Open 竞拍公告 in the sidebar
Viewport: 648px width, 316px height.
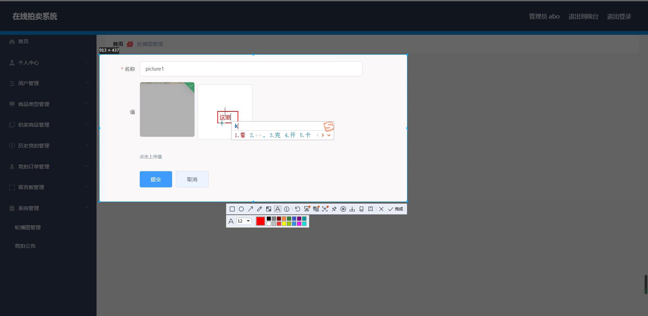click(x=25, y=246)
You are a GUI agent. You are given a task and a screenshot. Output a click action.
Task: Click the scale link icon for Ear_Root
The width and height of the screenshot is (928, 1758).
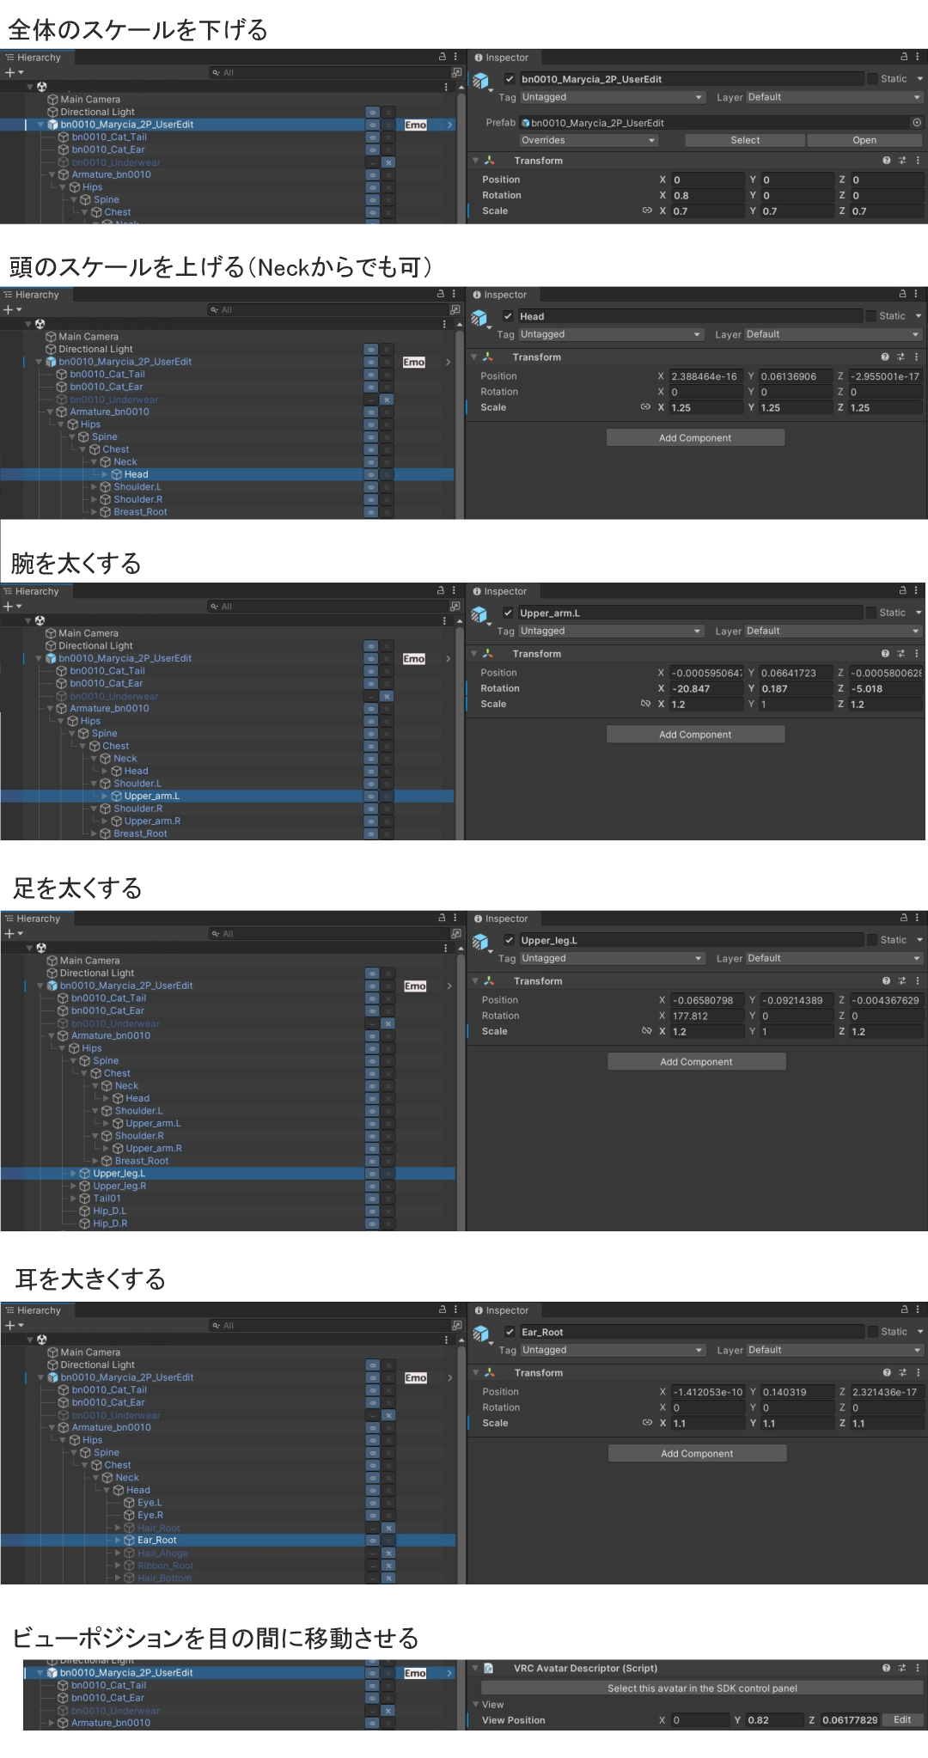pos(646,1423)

**What you have to do**
The required output is every line from the one containing "You are a GUI" through the last line of the records, inclusive, reproduced exactly and without pictures.

**Task output**
You are a GUI agent. You are given a task and a screenshot. Output a click action.
Task: Click the scale link icon for Ear_Root
The width and height of the screenshot is (928, 1758).
pos(646,1423)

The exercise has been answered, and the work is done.